SOURCE PASSAGE:
/---

For almost as long as we can remember, games have been turning every day, boring chores into a fun way to spend your time. Whether it's Animal Crossing's insatiable love of weeding, clothes shopping in pretty much every role-playing game ever or Harvest Moon's farming, almost everything is better in game form. We say almost everything, as in My Life on a Farm 3D, nothing is more fun than in real life. In fact, very little is any fun at all.
As you can probably tell from the title, My Life On A Farm 3D is all about running a farm - harvesting crops, tending to animals, driving tractors - that sort of thing. Much like Harvest Moon, you've moved out of the city and into an old farm, planning to make a living off the land instead. But sadly, that's where the comparison with our beloved farming/flirting hybrid ends, because My Life On A Farm 3D isn't all it's cracked up to be.
While you might expect the bread and butter of a farming game like this to be, you know, farming - spending the majority of your time out on the field, toiling over some turnips, that sort of thing - you'd be wrong. Harvesting fruit and vegetables here is nothing more than a tap-fest, and doesn't actually involve all that much farming, as the relevant crops, bushes and trees simply exist on your farm without needing to be sown, tended to or even watered. For example, as you scroll around your farm, you'll notice trees with honeycombs dangling from them, which you simply need to tap to harvest. Assuming they're ready to harvest, of course - because, in it's infinite wisdom, My Life On A Farm 3D shows the same honeycomb dangling from the tree whether it's ready to be picked or not. Showing at least an 'in progress' form of the item, or even simply not showing it at all until it was ready would have been much less frustrating and random - but hey, why make things simple?
Certain crops that can't be foraged need to be harvested with your tractor, via a rather dull mini-game in which you steer a tractor through a field and run over the crops to harvest them. Stuck driving around a pre-set course in the field - a field which is largely empty - bumping off the "walls" as you go, thanks to some rather awkward Touch Screen controls, this is about as much fun as the game gets. In fact, it's so much fun, the developers have actually had to limit tractor-related activities to once a day. Any more, and it'd probably melt your brain with excitement.
But perhaps the most confusing aspect of the game is your animals. According to the level we were playing, we apparently had a chicken - in the menu in the game, it definitely listed one chicken - although where it was, exactly, was another question entirely. Several times a day we'd have randomers wander around our farm, asking us for various items in exchange for money - you know the sort, just your average passer-by who wants "25 honeycomb and 5 mayonnaise" or "27 fish and 3 mayonnaise". If we'd have been able to find a chicken, we could have done a roaring trade in mayonnaise, yet the little clucker was nowhere to be seen. Under the tree, in the stream, even in the hen house - we looked everywhere, but we couldn't find the damn thing.

\---

TO BE DONE:
[A] Return the passage of the farm game review starting at "As you can probably" and ending at "cracked up to be.".
[B] In the farm game review, how often are tractor-related activities permitted each day?
[C] Extend the review of My Life On A Farm 3D, continuing from its final sentence.

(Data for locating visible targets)
/---

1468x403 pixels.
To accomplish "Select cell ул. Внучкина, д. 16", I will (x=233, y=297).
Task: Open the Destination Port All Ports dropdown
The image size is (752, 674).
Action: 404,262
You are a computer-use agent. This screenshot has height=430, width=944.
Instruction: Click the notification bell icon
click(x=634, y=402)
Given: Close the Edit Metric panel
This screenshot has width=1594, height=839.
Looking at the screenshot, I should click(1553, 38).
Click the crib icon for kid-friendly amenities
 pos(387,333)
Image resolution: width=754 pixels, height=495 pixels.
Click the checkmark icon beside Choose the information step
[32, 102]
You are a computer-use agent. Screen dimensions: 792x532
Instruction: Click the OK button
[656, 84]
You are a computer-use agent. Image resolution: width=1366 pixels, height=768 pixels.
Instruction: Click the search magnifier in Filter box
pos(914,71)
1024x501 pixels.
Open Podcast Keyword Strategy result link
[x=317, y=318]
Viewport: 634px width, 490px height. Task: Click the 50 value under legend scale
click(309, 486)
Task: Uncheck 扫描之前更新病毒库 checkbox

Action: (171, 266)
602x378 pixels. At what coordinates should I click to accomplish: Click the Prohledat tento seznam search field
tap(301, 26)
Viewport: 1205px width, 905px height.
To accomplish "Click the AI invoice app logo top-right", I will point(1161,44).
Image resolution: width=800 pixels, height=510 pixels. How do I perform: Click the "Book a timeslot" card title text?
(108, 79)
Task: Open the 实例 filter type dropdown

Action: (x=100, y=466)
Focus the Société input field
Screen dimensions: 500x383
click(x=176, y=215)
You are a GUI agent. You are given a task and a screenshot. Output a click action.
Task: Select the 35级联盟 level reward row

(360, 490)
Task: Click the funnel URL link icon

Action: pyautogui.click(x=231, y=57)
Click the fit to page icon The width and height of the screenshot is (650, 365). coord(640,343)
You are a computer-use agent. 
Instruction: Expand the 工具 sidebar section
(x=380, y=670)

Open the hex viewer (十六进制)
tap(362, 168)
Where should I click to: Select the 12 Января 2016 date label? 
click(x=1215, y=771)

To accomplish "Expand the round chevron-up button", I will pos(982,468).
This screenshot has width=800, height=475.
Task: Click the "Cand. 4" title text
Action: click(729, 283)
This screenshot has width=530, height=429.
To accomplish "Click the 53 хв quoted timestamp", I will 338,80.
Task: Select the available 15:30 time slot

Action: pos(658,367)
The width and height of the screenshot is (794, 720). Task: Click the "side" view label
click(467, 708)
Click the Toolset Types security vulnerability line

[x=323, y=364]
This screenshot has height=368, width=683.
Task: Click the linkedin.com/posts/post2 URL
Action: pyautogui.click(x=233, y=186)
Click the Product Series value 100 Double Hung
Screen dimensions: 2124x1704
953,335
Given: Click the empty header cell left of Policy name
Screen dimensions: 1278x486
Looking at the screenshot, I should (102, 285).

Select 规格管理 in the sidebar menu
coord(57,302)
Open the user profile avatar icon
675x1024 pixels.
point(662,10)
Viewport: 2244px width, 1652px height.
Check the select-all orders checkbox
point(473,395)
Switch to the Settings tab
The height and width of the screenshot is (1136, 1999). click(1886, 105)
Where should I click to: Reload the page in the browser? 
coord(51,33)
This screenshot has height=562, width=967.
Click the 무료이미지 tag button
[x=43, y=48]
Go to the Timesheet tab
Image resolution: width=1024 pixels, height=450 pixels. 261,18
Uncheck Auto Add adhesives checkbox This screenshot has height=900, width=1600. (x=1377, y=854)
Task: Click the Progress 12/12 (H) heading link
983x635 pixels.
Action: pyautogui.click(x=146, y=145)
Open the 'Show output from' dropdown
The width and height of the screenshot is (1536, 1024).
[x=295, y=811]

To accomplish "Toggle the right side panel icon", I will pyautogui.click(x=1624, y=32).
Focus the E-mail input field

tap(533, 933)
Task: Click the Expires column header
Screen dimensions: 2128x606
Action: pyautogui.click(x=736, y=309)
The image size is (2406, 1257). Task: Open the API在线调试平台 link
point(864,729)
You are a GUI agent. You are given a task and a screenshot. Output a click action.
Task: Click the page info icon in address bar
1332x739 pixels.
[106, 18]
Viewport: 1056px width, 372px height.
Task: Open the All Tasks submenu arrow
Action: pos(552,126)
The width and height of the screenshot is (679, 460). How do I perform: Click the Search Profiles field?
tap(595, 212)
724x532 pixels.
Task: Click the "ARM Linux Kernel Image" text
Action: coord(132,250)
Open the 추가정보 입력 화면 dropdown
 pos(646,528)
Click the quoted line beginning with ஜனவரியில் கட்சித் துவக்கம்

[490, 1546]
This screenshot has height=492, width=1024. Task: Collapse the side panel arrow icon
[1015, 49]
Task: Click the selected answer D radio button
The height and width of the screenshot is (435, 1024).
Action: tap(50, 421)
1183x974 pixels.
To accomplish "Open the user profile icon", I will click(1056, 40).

\---

FINAL ANSWERS:
[A]
As you can probably tell from the title, My Life On A Farm 3D is all about running a farm - harvesting crops, tending to animals, driving tractors - that sort of thing. Much like Harvest Moon, you've moved out of the city and into an old farm, planning to make a living off the land instead. But sadly, that's where the comparison with our beloved farming/flirting hybrid ends, because My Life On A Farm 3D isn't all it's cracked up to be.

[B] Once a day.

[C]
Of course, it seemingly isn't long until word spreads around the local village, and the pranksters start to show up. In walks one innocent looking idiot, who strolls up the counter and asks for - you guessed it - one chicken! Trying to hide the rage, we turned round and said "Unfortunately I have to decline this order", as she mumbled something about "Thanks! Cheerio!" under her breath, and left. And then it was back to the search. High and low, past ice skating cats, disappearing fish and terrible tractors, there's no sign of the chicken - but after a while of running round, and a fair bit of button mashing, hoping something might happen, we stumble across how to find a chicken coop, and quickly hand over our cash, expecting it to come with a free specimen - but there's no such luck. Now with a hen house with no hens, a chicken coop with no chickens, and customers asking for all manner of egg related goods, we were in a bit of a pickle.
As luck would have it, one day a lowly chicken salesman stumbled into our backwater farm, with a noble beast called 'Sultan' for sale - despite the fact he's apparently in 'bad health', he's only $12, and with mayonnaise piling orders up, we decide beggars can't be choosers. With any luck, we can sell it on to that berk of a prankster, only to have Sultan pop his royal clogs the next day.
With a chicken finally in our chicken coop, we head straight to harvest some eggs, which, of course, is done by tapping some nests - but, like a lot of things in life, it's only exciting for a few seconds, and before too long, we have all the eggs we can get for the next arbitrary period of time. Luckily, harvested eggs can then be 'cooked' into mayonnaise by using the recipes you can buy from the cafeteria in the nearby (deserted) town - there's a fairly impressive list of things you can make too, we guess, but it all just seems so... pointless?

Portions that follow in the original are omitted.